The Barents Region comprises the northernmost parts of Norway, Sweden, Finland and Russia. This region has a very vast territory including the lands along the coast of the Barents Sea, from Norland in Norway to the Kola Peninsula in Russia; beyond all the way to the Ural Mountains and Novaya Zemlya, and to the south to the Gulf of Bothnia of the Baltic Sea and the great lakes Ladoga and Onega. The area of this region is as large as Poland, Germany, Netherlands, Belgium, France (mainland) and Spain (mainland) together. The total surface area of the Barents Region is 1.755.800 sq.km.
About 6 million people live in the Barents Region. The population density is on average a mere 3,5 inhabitants per square kilometer. This varies from 0,3 (Nenets) to 8 (Oulu) inhabitants. The largest city in the Barents Region is Arkhangelsk (Russia) with its 350.000 inhabitants. Several indigenous peoples and minority groups live in the region the Sami, Nenets, Vepsians and Komi.
This Euro-Arctic region is characterized by its harsh climate and long distances.The location mainly north of the Arctic Circle gives periods of exotic midnight sun in summer as well as periods of long and dark polar nights with the northern lights in winter. The nature of the region is unique and the environment vulnerable, with wide tundra areas in the north and extensive boreal forests zones in the south.
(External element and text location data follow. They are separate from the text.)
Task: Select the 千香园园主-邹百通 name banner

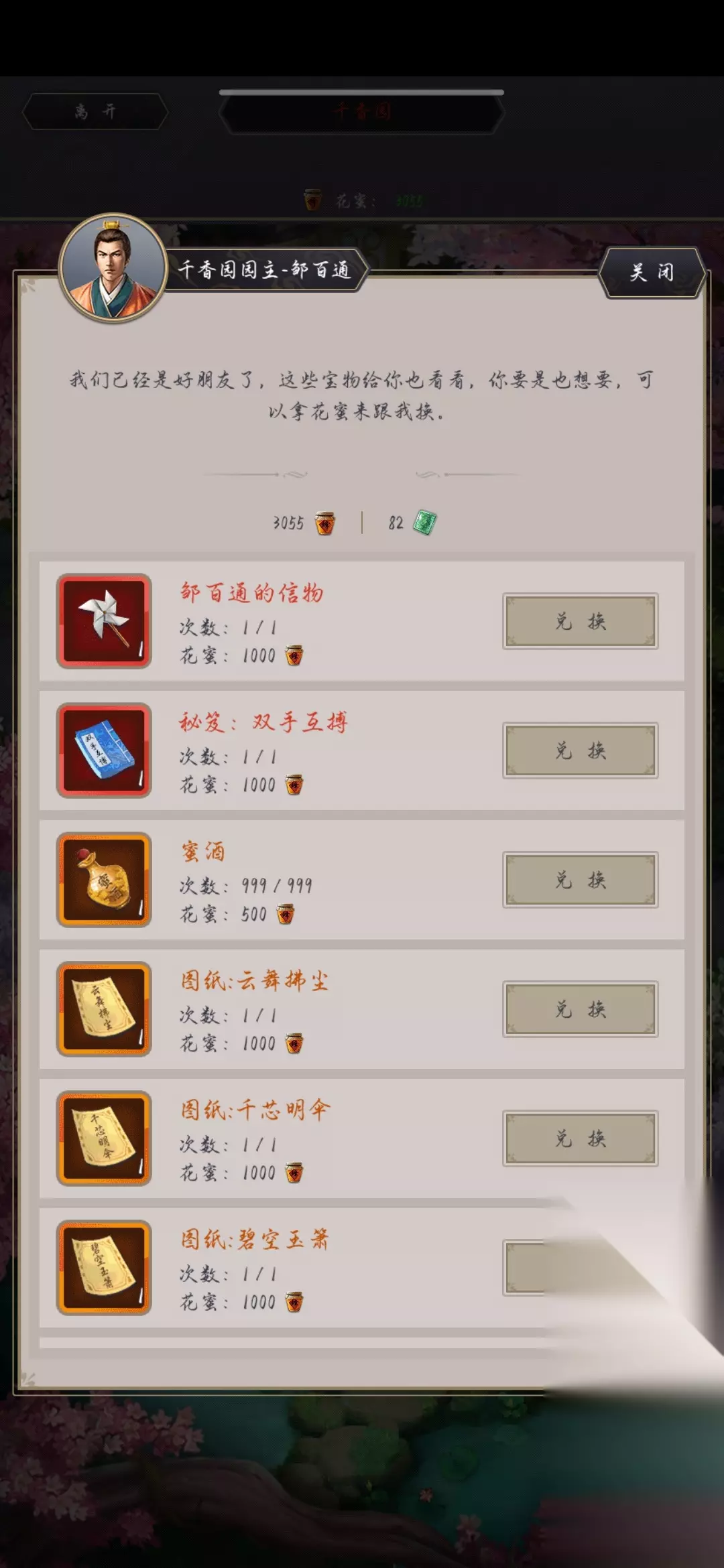Action: [265, 270]
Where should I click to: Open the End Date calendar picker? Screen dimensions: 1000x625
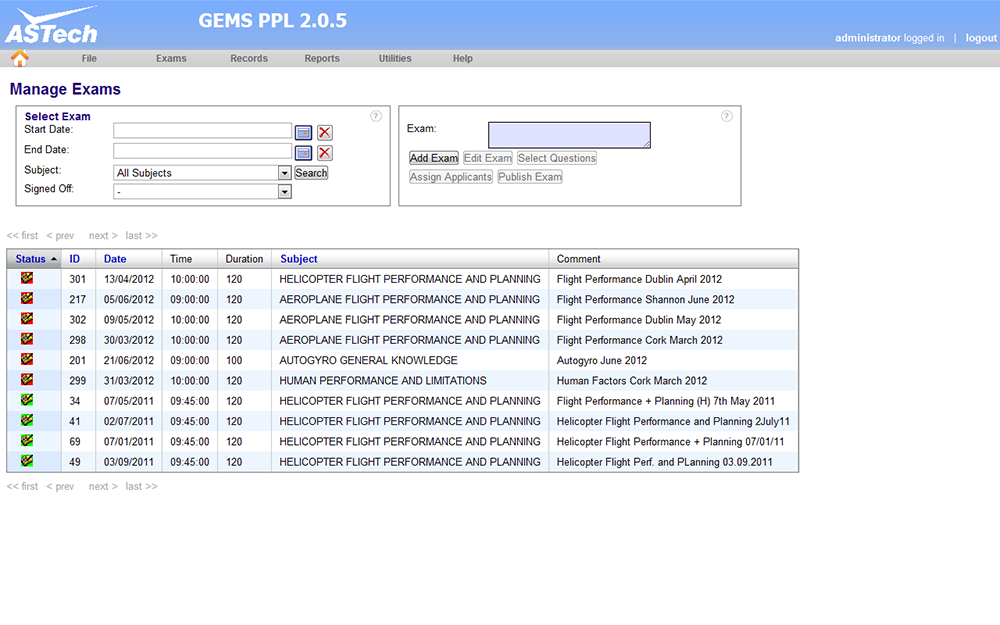click(304, 152)
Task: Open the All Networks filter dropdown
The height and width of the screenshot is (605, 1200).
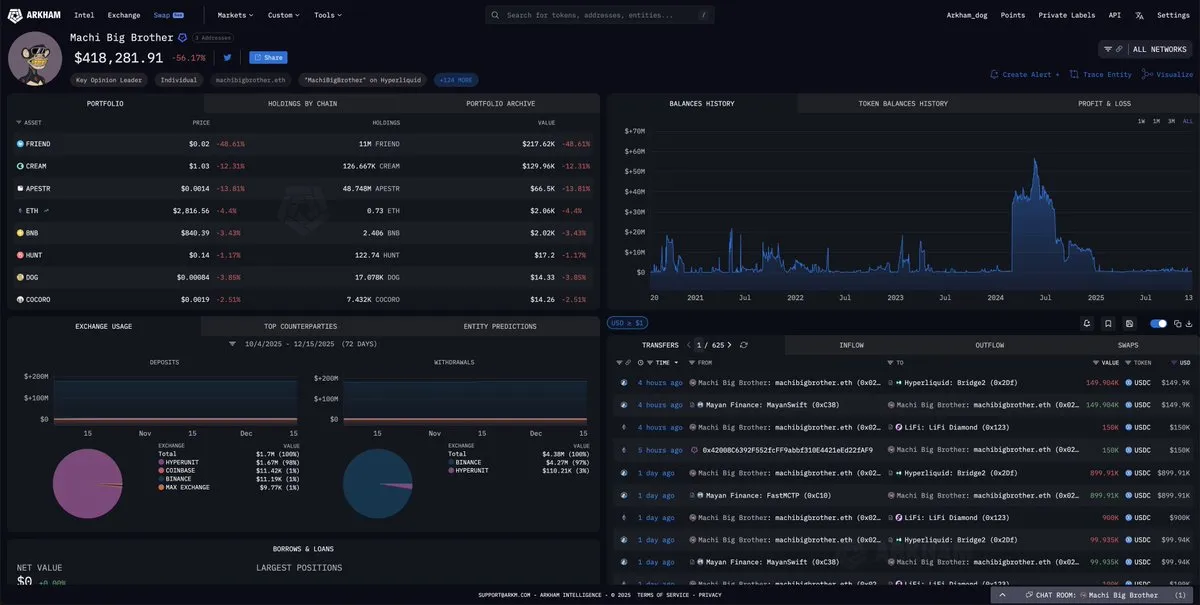Action: pos(1145,49)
The wealth and diversity of natural resources such as biotopes, forests, fish, minerals, diamonds, oil and gas, pose great opportunities and challenges. Besides such natural resources, the Barents Euro-Arctic Region has a skilled labor force and constitutes a meeting point between the European Union and Russia.
In the spirit of the Northern Dimension, the Barents Region is, in its cultural diversity, a gateway to opportunities for researchers, entrepreneurs, pioneers and discoverers.